ML3.4b ML software which provides default values for training rates should clearly document anticipated restrictions of validity of those default values; for example through clear suggestions that user-determined and -specified values may generally be necessary or preferable.*
ML3.7 For ML software in which algorithms are coded in C++, user-controlled use of either CPUs or GPUs (on NVIDIA processors at least) should be implemented through direct use of libcudacxx
.*
ML4.1c Information used to advance to next point, for example quantification of local gradient.
ML4.3 All parameters controlling batch processing and associated terminology should be explicitly documented, and it should not, for example, be presumed that users will understand the definition of “epoch” as implemented in any particular ML software.*
ML4.4 Explicit guidance should be provided on selection of appropriate values for parameter controlling batch processing, for example, on trade-offs between batch sizes and numbers of epochs (with both terms provided as Control Parameters in accordance with the preceding standard, ML3).
ML4.6 ML software should by default provide explicit information on the progress of batch jobs (even where those jobs may be implemented in parallel on GPUs).

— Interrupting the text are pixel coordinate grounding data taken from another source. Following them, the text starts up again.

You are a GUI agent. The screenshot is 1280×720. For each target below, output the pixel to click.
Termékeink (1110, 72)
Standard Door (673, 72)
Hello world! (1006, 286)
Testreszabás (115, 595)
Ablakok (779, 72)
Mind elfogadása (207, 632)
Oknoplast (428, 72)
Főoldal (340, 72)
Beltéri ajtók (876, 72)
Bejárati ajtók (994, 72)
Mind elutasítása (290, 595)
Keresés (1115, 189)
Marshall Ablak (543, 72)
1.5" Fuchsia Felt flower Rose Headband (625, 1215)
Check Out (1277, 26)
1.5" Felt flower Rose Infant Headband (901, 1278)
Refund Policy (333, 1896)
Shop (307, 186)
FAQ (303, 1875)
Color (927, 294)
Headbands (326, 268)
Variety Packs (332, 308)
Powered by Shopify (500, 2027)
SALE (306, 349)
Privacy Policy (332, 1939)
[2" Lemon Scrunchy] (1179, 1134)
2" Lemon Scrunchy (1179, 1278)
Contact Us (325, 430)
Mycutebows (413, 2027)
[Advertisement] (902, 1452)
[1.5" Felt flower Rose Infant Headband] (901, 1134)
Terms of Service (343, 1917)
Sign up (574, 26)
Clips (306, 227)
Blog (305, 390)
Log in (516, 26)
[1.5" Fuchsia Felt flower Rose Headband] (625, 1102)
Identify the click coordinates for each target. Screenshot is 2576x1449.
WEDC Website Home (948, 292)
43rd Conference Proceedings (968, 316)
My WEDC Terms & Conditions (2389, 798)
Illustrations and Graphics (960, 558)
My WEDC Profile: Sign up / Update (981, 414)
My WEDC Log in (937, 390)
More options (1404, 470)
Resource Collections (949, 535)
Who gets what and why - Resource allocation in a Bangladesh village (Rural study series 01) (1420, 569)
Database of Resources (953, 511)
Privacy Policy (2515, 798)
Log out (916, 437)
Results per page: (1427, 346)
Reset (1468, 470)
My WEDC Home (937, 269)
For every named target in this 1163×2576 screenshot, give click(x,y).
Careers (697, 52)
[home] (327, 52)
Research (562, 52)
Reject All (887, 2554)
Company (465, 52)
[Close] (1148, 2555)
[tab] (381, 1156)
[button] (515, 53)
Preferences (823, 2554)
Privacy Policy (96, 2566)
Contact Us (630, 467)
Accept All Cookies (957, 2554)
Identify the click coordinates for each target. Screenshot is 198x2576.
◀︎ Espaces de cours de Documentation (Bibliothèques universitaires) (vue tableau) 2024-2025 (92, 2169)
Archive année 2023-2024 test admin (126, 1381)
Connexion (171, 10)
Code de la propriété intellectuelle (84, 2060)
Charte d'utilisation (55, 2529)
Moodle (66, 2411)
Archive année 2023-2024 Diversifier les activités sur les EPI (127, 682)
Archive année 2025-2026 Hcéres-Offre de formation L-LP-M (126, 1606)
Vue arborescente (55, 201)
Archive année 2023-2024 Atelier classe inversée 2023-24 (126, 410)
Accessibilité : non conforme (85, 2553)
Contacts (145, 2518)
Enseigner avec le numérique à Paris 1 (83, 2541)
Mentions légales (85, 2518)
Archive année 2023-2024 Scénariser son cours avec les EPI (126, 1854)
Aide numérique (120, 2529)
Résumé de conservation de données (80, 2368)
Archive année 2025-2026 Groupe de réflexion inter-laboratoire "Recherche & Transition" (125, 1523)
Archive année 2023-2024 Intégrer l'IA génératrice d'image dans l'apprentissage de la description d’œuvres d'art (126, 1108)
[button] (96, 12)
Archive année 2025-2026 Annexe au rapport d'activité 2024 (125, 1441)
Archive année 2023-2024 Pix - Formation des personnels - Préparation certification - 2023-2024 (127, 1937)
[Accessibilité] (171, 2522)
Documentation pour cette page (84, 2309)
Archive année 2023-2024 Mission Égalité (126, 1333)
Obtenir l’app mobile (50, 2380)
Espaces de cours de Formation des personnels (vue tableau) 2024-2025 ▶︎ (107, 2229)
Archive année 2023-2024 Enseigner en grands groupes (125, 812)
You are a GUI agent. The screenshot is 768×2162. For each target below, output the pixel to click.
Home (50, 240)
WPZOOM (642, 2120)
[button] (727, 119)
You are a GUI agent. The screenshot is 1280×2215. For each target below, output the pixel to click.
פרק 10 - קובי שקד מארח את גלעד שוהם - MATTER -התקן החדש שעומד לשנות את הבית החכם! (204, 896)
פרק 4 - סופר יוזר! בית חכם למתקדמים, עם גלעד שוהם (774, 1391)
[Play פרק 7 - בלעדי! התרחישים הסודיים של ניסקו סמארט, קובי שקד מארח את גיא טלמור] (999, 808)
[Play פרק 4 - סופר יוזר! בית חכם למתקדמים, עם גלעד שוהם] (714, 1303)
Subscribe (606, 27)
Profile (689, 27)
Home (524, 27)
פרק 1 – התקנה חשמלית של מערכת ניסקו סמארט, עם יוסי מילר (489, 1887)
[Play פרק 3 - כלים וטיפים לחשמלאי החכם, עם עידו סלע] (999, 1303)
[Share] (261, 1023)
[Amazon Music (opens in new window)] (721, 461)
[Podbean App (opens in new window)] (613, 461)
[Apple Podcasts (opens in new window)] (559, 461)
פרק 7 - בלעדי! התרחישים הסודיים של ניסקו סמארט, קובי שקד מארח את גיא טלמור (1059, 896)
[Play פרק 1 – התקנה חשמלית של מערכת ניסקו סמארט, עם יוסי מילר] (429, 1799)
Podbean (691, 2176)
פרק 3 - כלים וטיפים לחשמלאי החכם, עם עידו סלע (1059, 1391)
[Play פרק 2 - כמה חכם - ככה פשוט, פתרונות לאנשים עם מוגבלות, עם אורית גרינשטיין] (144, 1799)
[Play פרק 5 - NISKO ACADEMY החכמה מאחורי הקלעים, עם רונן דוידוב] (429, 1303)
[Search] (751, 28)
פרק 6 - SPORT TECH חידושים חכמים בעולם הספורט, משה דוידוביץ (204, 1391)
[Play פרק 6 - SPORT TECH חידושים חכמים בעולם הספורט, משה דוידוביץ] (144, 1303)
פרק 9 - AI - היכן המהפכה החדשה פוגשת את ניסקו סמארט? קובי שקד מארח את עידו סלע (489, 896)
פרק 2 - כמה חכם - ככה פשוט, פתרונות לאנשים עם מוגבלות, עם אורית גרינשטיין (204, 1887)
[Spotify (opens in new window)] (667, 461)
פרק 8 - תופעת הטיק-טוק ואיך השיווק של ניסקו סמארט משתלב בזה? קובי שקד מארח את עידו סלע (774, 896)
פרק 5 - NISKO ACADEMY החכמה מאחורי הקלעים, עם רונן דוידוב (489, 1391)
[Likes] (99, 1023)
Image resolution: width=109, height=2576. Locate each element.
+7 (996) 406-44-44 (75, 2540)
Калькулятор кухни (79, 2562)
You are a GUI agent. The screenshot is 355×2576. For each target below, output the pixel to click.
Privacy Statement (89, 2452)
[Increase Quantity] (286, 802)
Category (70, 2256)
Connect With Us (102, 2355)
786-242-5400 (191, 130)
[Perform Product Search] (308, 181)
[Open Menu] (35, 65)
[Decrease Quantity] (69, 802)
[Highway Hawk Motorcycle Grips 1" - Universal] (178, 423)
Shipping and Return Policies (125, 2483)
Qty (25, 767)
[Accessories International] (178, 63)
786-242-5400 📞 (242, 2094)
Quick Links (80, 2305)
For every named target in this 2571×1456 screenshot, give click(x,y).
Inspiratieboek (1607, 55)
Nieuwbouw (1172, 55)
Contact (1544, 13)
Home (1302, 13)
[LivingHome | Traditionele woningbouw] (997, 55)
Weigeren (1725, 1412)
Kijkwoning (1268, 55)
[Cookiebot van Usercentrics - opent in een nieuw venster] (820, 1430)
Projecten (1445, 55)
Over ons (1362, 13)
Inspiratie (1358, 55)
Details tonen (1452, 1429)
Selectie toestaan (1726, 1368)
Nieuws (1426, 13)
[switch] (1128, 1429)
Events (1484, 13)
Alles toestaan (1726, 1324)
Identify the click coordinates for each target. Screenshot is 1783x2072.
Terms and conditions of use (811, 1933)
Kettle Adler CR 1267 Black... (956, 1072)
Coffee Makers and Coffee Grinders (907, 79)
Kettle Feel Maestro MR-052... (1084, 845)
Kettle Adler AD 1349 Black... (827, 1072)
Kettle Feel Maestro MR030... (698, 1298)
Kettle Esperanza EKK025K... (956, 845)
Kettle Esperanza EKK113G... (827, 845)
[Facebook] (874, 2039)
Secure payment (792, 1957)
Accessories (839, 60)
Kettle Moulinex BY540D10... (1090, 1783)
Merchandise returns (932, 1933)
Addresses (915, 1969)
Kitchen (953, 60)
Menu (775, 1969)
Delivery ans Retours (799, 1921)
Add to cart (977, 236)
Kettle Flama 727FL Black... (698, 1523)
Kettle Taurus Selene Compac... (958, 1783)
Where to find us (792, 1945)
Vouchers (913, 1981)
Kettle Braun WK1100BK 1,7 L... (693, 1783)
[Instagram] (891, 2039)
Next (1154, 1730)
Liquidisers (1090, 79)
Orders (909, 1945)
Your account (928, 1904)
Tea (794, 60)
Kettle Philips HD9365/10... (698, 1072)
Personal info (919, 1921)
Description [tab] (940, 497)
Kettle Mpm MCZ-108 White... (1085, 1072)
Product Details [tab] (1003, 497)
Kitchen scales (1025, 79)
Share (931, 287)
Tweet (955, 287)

That information may be optionally suppressed through additional parameters.*
ML4.7 ML software should provide an ability to combine results from multiple re-sampling iterations using a single parameter specifying numbers of iterations.
ML4.8 Absent any additional specification, re-sampling algorithms should by default partition data according to proportions of original test and training data.
ML4.8a Re-sampling routines of ML software should nevertheless offer an ability to explicitly control or override such default proportions of test and training data.*
ML5.1 As for the untrained model objects produced according to the above standards, and in particular as a direct extension of ML3.3, the properties and behaviours of trained models produced by ML software should be explicitly compared with equivalent objects produced by other ML software. (Such comparison will generally be done in terms of comparing model performance, as described in the following standard ML5.3–ML5.4).
ML5.2c Where general functions for saving or serializing objects, such as saveRDS
are not appropriate for storing local copies of trained models, an explicit function should be provided for that purpose, and should be demonstrated with example code.*
ML7.0 Test should explicitly confirm partial and case-insensitive matching of “test”, “train”, and, where applicable, “validation” data.
ML7.11a Tests which compare metrics should do so over a range of inputs (generally implying differently trained models) to demonstrate relative advantages and disadvantages of different metrics.
ML7.2 For software which imputes missing data, tests should compare internal imputation with explicit code which directly implements imputation steps (even where such imputation is a single-step implemented via some external package). These tests serve as an explicit reference for how imputation is performed.*
ML7.3 Where model objects are implemented as distinct classes, tests should explicitly compare the functionality of these classes with functionality of equivalent classes for ML model objects from other packages.
ML7.3a These tests should explicitly identify restrictions on the functionality of model objects in comparison with those of other packages.
ML7.3b These tests should explicitly identify functional advantages and unique abilities of the model objects in comparison with those of other packages.*
ML7.4 ML software should explicit document the effects of different training rates, and in particular should demonstrate divergence from optima with inappropriate training rates.
ML7.5 ML software which implements routines to determine optimal training rates (see ML3.4, above) should implement tests to confirm the optimality of resultant values.
ML7.6 ML software which implement independent training “epochs” should demonstrate in tests the effects of lesser versus greater numbers of epochs.